▶ [EXERCISE DATA]:
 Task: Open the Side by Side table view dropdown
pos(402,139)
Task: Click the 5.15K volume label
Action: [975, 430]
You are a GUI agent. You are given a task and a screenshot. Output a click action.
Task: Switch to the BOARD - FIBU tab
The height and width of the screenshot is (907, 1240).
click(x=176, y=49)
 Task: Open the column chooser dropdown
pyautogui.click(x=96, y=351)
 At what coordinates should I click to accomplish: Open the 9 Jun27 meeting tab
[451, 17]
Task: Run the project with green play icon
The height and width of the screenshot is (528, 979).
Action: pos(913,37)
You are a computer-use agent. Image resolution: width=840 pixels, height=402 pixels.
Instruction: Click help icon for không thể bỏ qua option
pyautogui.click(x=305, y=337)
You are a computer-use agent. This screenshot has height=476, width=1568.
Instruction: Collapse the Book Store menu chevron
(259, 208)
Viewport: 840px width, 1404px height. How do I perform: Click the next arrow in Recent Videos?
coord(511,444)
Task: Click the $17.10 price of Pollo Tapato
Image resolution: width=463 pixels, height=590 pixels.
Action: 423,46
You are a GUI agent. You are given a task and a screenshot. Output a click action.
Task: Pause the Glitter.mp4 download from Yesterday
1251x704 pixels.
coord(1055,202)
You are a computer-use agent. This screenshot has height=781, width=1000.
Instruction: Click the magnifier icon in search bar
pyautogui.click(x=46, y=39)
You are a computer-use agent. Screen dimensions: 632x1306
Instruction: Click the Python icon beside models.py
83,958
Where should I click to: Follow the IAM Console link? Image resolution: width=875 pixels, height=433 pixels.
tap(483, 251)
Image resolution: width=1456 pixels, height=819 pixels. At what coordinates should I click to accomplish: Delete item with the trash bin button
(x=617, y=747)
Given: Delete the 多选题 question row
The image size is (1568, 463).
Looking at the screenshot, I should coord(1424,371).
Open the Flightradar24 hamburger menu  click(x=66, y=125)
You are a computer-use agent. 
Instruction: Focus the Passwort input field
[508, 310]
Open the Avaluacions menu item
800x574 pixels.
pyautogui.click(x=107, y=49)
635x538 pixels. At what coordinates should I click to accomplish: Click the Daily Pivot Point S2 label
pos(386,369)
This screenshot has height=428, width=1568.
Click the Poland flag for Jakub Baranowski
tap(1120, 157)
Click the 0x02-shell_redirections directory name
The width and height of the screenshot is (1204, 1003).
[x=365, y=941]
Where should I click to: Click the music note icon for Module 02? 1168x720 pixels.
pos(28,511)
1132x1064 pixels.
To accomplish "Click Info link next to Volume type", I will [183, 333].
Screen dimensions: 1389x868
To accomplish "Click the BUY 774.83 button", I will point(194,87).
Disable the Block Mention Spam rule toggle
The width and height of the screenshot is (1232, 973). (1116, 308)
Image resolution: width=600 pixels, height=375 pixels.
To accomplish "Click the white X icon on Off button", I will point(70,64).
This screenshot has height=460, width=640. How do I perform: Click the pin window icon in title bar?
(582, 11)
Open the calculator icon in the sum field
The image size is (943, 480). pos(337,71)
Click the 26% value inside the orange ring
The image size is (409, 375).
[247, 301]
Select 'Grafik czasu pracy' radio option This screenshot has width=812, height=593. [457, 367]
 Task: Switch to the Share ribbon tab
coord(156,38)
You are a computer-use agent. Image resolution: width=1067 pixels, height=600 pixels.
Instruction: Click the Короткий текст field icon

▶ [EXERCISE BRIEF]:
Only a number is wanted here: how many lines in the data above include the string "will"?

▶ [WRITTEN SOLUTION]:
3